In his first full season with Winston-Salem, many of Forbes’s peripherals improved. His slash line, while still unspectacular, improved to .273/.313/.391 while hitting six homers, knocking home 51 runs, 21 doubles and six triples (all but the OBP and homers were career bests). He also struck out just 74 times, which also gave him a career best 16.34 K%. However, Forbes only walked 21 times last year (4.6%) so he still needs work at accepting the free pass.
While considered to have above-average speed, Forbes proved vastly ineffective swiping bases, as he was successful in only four of 13 tries in 2018. Finally, his 1.77 GO/AO rate indicates Forbes hits the ball into the ground far too many times for someone of his power. Forbes just turned 22 last month, and he was 1.4 years younger than the Carolina League average. Defensively, Forbes spent 69% of his time at the hot corner, 23.4% at second, and 7.6% at short (he also played one inning at first). He committed 21 errors altogether, but is considered a respectable gloveman, with slightly above-average range.

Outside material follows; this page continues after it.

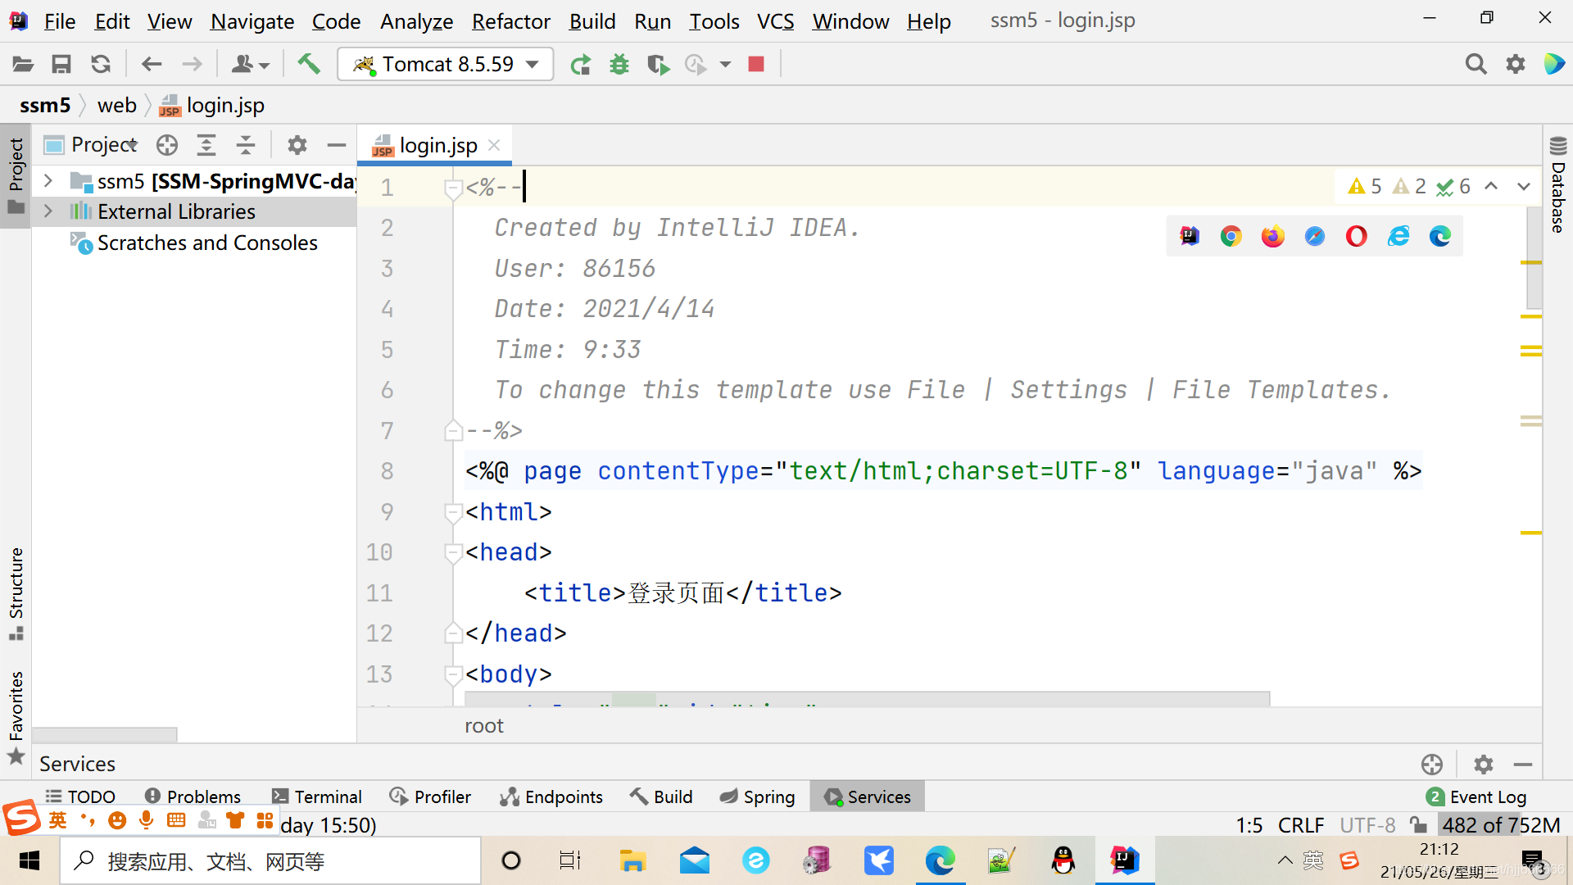Toggle read-only lock icon in status bar
1573x885 pixels.
tap(1418, 824)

Forbes should begin 2019 at hitter-unfriendly Birmingham. This will be a huge year for him, because while there are no real hot corner prospects ahead of him in Charlotte, there are a couple behind him with significantly more power potential (Jake Burger and Bryce Bush). Certainly, Forbes’s lack of overall game power would diminish his role in the majors if he should ever get there.
Additional positions: left field, first base, right field, second base, center field, shortstop
Remillard was a four-year starter with Coastal Carolina and enjoyed a respectable first three seasons with the Chanticleers, combining for a .251/.317/.369 slash line with 12 homers, 95 RBIs, 48 walks (6.95%) and 120 strikeouts (17.37%) over 605 at-bats. He became an entirely different hitter his senior season, however, by sacrificing strikeouts in order to swing for the fences; in 2016, he slashed .345/.392/.617 while hitting 19 homers, 81 RBIs, 19 walks (5.96%) and 81 strikeouts (25.39%). As a result of Remillard’s defensive versatility and power boost, Remillard was selected in the 10th round of that year’s MLB Draft.

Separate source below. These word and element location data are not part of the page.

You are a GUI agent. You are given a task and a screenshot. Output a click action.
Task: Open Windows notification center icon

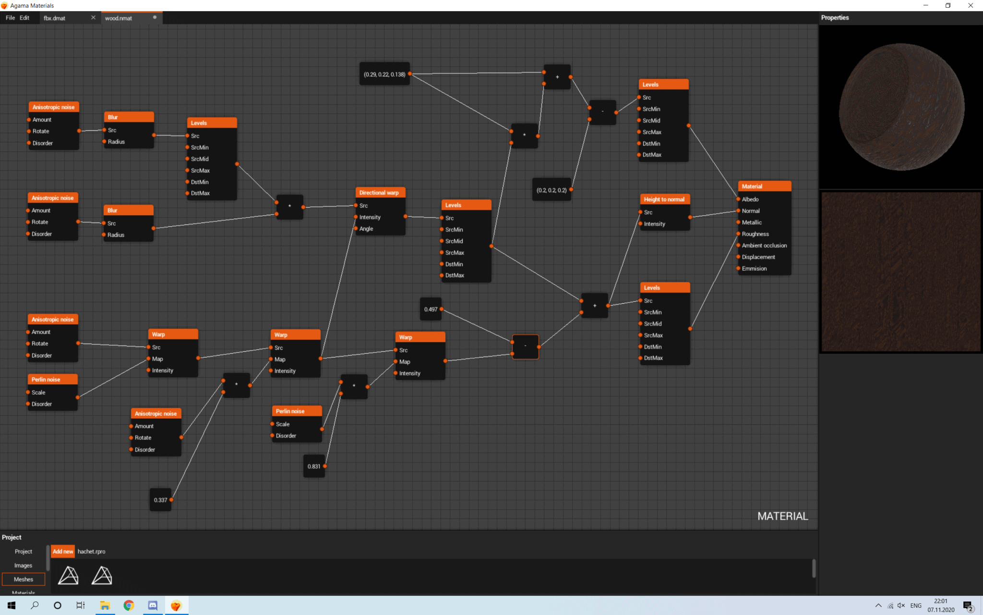pyautogui.click(x=968, y=605)
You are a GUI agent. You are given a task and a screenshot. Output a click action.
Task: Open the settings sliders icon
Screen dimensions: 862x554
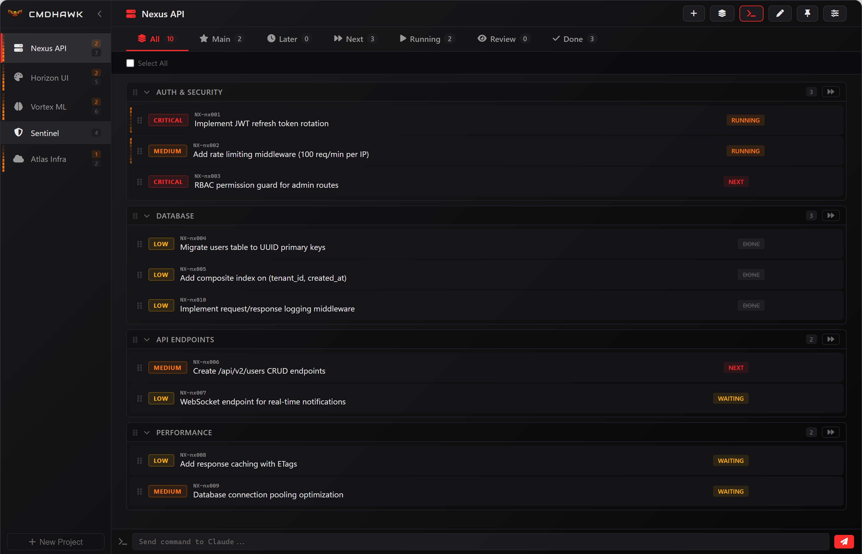pos(835,13)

Remillard has been a fairly consistent hitter in the Sox organization — hitting .248/.296/.382 over three years, with a combined 23 homers, 118 RBIs, 56 walks (5.05%) and 263 strikeouts (23.69%) over 1,016 career at-bats. He had arguably his best season last year in 380 at-bats with Winston-Salem, slashing .250/.316/.395 with 11 homers, 52 RBIs, eight stolen bases, 30 walks (7.16%) and 103 strikeouts (24.58%) in 103 at-bats.
While Remillard has shown some positive traits offensively, he really shines on the defensive level. He played every position with the exception of the battery last year, and did so quite well. He committed just 14 errors despite playing myriad positions, and was recognized by Baseball America last preseason as having the best infield arm in the organization. Remillard is making the most out of his organizational-depth, utility-man status, and should be a lock to be the primary utility player for the Barons in 2019.
While there’s not a lot to get excited about, third base isn’t entirely bare. However, it will in all likelihood be at least two to three years before any of the most significant prospects are ready for promotion to the majors. Can Burger stay injury-free, improve his defense, and reach his potential? Can Bush continue to mash against more difficult competition in the minors? Can Forbes take the next step and hit with more authority? Only time will tell.